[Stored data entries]
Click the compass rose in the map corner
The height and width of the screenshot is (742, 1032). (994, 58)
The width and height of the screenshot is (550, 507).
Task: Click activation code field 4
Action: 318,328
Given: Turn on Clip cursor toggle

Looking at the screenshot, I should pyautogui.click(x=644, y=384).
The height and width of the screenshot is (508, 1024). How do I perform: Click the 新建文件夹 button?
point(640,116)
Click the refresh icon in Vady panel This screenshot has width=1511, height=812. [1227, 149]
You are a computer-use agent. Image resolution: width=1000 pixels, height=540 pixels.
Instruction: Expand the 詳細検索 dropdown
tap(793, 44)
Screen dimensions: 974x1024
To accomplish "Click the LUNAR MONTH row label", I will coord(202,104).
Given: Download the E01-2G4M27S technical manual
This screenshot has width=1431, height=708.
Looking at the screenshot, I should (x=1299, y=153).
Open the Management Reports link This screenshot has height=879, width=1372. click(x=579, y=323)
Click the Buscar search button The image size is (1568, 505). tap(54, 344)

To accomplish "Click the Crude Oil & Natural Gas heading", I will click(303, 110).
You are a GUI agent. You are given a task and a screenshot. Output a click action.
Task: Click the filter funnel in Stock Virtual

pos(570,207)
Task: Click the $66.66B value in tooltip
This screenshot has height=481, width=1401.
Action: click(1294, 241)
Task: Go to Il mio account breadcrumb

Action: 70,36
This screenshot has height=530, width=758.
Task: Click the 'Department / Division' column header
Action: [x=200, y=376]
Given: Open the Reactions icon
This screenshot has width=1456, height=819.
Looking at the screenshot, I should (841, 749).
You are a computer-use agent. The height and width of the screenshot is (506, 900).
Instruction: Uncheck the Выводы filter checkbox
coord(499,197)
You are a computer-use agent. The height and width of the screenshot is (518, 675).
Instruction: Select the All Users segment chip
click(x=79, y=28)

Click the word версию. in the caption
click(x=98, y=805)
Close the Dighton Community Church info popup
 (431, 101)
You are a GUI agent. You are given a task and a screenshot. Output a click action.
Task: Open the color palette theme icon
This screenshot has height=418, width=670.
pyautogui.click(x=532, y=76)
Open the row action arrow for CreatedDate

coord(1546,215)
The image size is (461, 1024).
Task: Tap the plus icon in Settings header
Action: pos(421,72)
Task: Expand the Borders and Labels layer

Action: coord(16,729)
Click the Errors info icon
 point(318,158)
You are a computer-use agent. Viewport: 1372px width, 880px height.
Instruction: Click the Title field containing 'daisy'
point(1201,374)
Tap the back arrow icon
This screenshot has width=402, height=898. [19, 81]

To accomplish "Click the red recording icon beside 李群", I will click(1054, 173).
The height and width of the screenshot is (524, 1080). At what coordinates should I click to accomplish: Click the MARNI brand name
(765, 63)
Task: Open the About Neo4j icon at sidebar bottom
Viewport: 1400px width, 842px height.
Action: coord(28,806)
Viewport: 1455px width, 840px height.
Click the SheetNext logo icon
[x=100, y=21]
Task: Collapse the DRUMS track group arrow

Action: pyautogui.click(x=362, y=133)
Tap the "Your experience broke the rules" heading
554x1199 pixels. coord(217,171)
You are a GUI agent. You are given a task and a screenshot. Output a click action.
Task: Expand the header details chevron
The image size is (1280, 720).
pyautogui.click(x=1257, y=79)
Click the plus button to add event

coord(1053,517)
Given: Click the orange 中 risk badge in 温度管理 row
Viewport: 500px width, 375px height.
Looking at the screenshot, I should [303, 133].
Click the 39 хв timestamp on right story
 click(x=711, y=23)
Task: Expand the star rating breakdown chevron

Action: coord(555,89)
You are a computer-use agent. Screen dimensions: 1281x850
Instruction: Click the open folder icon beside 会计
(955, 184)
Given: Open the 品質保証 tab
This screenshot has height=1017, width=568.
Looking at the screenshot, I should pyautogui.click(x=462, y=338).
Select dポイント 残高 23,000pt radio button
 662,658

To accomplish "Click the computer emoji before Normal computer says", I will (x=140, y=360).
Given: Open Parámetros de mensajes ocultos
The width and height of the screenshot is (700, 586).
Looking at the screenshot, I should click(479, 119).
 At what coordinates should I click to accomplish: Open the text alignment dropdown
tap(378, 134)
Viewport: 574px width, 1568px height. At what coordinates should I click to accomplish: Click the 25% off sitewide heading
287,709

● Task details
When you reach the end of the data, write every line out again verbatim.

● Response box
Click the compass rose in the map corner
The height and width of the screenshot is (742, 1032). (994, 58)
The width and height of the screenshot is (550, 507).
Task: Click activation code field 4
Action: 318,328
Given: Turn on Clip cursor toggle

Looking at the screenshot, I should pyautogui.click(x=644, y=384).
The height and width of the screenshot is (508, 1024). How do I perform: Click the 新建文件夹 button?
point(640,116)
Click the refresh icon in Vady panel This screenshot has width=1511, height=812. [1227, 149]
You are a computer-use agent. Image resolution: width=1000 pixels, height=540 pixels.
Instruction: Expand the 詳細検索 dropdown
tap(793, 44)
Screen dimensions: 974x1024
To accomplish "Click the LUNAR MONTH row label", I will coord(202,104).
Given: Download the E01-2G4M27S technical manual
This screenshot has width=1431, height=708.
Looking at the screenshot, I should (x=1299, y=153).
Open the Management Reports link This screenshot has height=879, width=1372. click(x=579, y=323)
Click the Buscar search button The image size is (1568, 505). tap(54, 344)

To accomplish "Click the Crude Oil & Natural Gas heading", I will click(303, 110).
You are a GUI agent. You are given a task and a screenshot. Output a click action.
Task: Click the filter funnel in Stock Virtual

pos(570,207)
Task: Click the $66.66B value in tooltip
This screenshot has height=481, width=1401.
Action: click(1294, 241)
Task: Go to Il mio account breadcrumb

Action: 70,36
This screenshot has height=530, width=758.
Task: Click the 'Department / Division' column header
Action: [x=200, y=376]
Given: Open the Reactions icon
This screenshot has width=1456, height=819.
Looking at the screenshot, I should (841, 749).
You are a computer-use agent. The height and width of the screenshot is (506, 900).
Instruction: Uncheck the Выводы filter checkbox
coord(499,197)
You are a computer-use agent. The height and width of the screenshot is (518, 675).
Instruction: Select the All Users segment chip
click(x=79, y=28)

Click the word версию. in the caption
click(x=98, y=805)
Close the Dighton Community Church info popup
 (431, 101)
You are a GUI agent. You are given a task and a screenshot. Output a click action.
Task: Open the color palette theme icon
This screenshot has height=418, width=670.
pyautogui.click(x=532, y=76)
Open the row action arrow for CreatedDate

coord(1546,215)
The image size is (461, 1024).
Task: Tap the plus icon in Settings header
Action: pos(421,72)
Task: Expand the Borders and Labels layer

Action: coord(16,729)
Click the Errors info icon
 point(318,158)
You are a computer-use agent. Viewport: 1372px width, 880px height.
Instruction: Click the Title field containing 'daisy'
point(1201,374)
Tap the back arrow icon
This screenshot has width=402, height=898. [19, 81]

To accomplish "Click the red recording icon beside 李群", I will click(1054, 173).
The height and width of the screenshot is (524, 1080). At what coordinates should I click to accomplish: Click the MARNI brand name
(765, 63)
Task: Open the About Neo4j icon at sidebar bottom
Viewport: 1400px width, 842px height.
Action: coord(28,806)
Viewport: 1455px width, 840px height.
Click the SheetNext logo icon
[x=100, y=21]
Task: Collapse the DRUMS track group arrow

Action: pyautogui.click(x=362, y=133)
Tap the "Your experience broke the rules" heading
554x1199 pixels. coord(217,171)
You are a GUI agent. You are given a task and a screenshot. Output a click action.
Task: Expand the header details chevron
The image size is (1280, 720).
pyautogui.click(x=1257, y=79)
Click the plus button to add event

coord(1053,517)
Given: Click the orange 中 risk badge in 温度管理 row
Viewport: 500px width, 375px height.
Looking at the screenshot, I should [303, 133].
Click the 39 хв timestamp on right story
 click(x=711, y=23)
Task: Expand the star rating breakdown chevron

Action: coord(555,89)
You are a computer-use agent. Screen dimensions: 1281x850
Instruction: Click the open folder icon beside 会计
(955, 184)
Given: Open the 品質保証 tab
This screenshot has height=1017, width=568.
Looking at the screenshot, I should pyautogui.click(x=462, y=338).
Select dポイント 残高 23,000pt radio button
 662,658

To accomplish "Click the computer emoji before Normal computer says", I will (x=140, y=360).
Given: Open Parámetros de mensajes ocultos
The width and height of the screenshot is (700, 586).
Looking at the screenshot, I should click(479, 119).
 At what coordinates should I click to accomplish: Open the text alignment dropdown
tap(378, 134)
Viewport: 574px width, 1568px height. At what coordinates should I click to accomplish: Click the 25% off sitewide heading
287,709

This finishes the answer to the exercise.